Kasus ini bermula dari penemuan 27 botol bom molotov di sekretariat mahasiswa Program Studi Sejarah Fakultas Keguruan dan Ilmu Pendidikan (FKIP) Universitas Mulawarman pada 31 Agustus 2025, menjelang aksi demonstrasi di depan Gedung DPRD Kaltim.
Dalam dakwaannya, Jaksa Penuntut Umum (JPU) menguraikan para terdakwa diduga terlibat dalam pembuatan bom molotov yang rencananya akan digunakan saat aksi demonstrasi pada Agustus–September 2025.
Dari hasil penggeledahan, polisi mengamankan sejumlah barang bukti berupa 27 botol bom molotov berbahan botol kaca berisi pertalite dengan sumbu kain, 12 lembar kain perca, dua petasan, satu gunting besar, satu gunting kecil, serta sejumlah barang lain yang berkaitan dengan pembuatan bahan peledak rakitan.
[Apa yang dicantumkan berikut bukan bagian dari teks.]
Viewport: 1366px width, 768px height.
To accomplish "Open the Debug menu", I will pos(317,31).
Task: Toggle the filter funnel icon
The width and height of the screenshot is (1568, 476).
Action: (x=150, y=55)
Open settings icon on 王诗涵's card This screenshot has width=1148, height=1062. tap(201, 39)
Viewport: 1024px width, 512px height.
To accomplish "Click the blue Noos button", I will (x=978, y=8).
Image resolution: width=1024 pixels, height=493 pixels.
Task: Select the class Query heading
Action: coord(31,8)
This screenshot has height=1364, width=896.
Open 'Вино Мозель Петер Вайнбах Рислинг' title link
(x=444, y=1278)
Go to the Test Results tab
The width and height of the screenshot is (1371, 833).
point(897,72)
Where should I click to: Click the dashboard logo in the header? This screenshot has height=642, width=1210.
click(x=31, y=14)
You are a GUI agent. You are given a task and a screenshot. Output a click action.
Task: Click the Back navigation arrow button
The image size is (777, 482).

Atas perbuatannya, para terdakwa dijerat dengan Pasal 187 bis KUHP juncto Pasal 55 ayat (1) ke-1 KUHP serta Pasal 1 ayat (1) Undang-Undang Darurat Nomor 12 Tahun 1951 juncto Pasal 55 ayat (1) ke-1 KUHP.
Paulinus juga menyampaikan apresiasi, kepada majelis hakim, jaksa penuntut umum, dan seluruh pihak yang terlibat selama proses persidangan.
“Kami membela kepentingan hukum klien, jaksa membela kepentingan hukum negara. Itu hal yang biasa,” ujarnya.
Ia memastikan, keputusan akhir tim hukum terkait menerima putusan atau mengajukan banding akan diumumkan dalam tujuh hari ke depan.
“Nanti kami akan sampaikan kepada media apakah menerima putusan tersebut atau mengajukan banding ke Pengadilan Tinggi Kalimantan Timur,” pungkasnya.